[DATASET EXCERPTS]:
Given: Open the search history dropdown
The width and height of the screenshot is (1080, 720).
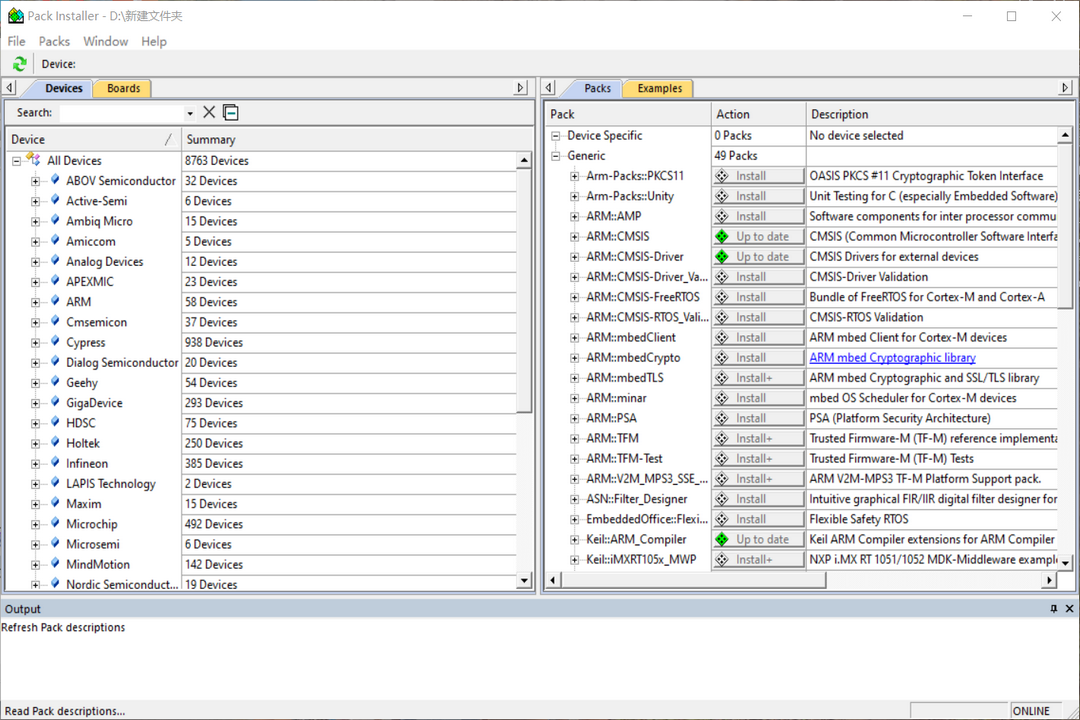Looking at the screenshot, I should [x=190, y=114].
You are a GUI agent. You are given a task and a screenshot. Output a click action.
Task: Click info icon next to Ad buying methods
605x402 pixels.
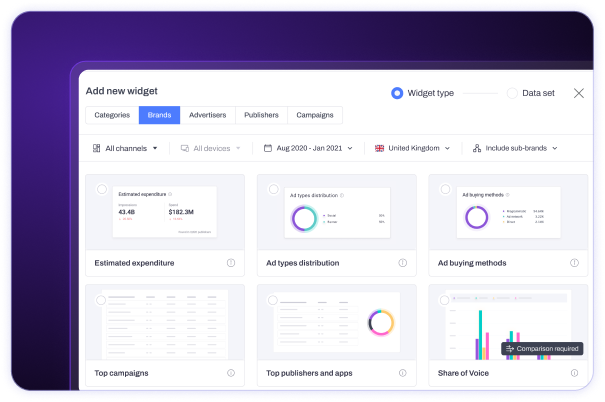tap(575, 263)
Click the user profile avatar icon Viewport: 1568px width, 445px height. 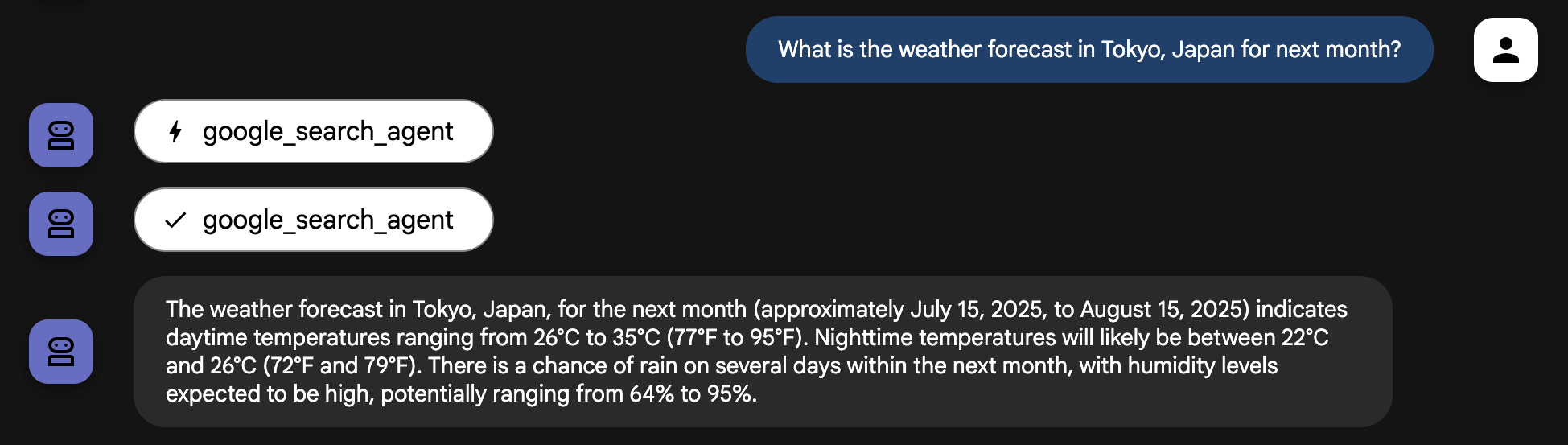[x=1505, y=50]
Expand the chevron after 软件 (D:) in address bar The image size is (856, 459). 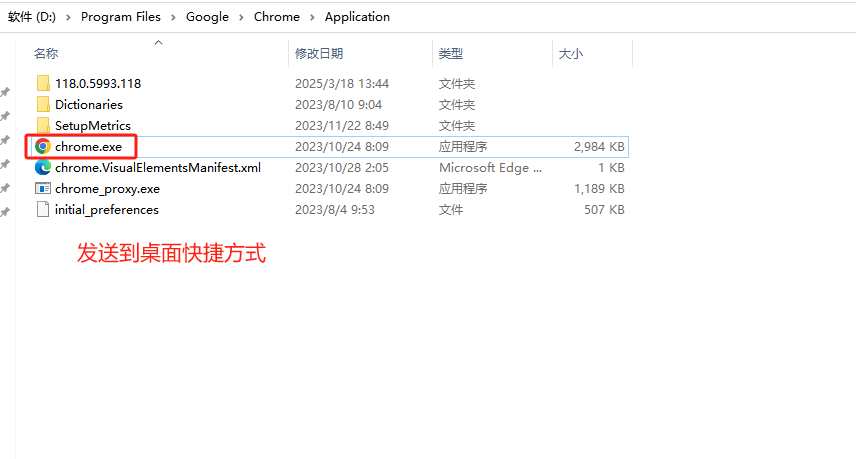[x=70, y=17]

---

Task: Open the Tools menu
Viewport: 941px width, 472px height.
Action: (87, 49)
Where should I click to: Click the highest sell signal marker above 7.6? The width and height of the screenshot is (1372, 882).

[THE EXERCISE]:
Reproduce the rows above without changes, beginning at the line that contains "Given: Open the search history dropdown" and stopping after the line that contains "tap(575, 263)". Leave the pictures out of your copy.

[EXERCISE SOLUTION]:
Given: Open the search history dropdown
The width and height of the screenshot is (1080, 720).
Looking at the screenshot, I should [x=190, y=114].
You are a GUI agent. You are given a task and a screenshot. Output a click action.
Task: Click info icon next to Ad buying methods
605x402 pixels.
tap(575, 263)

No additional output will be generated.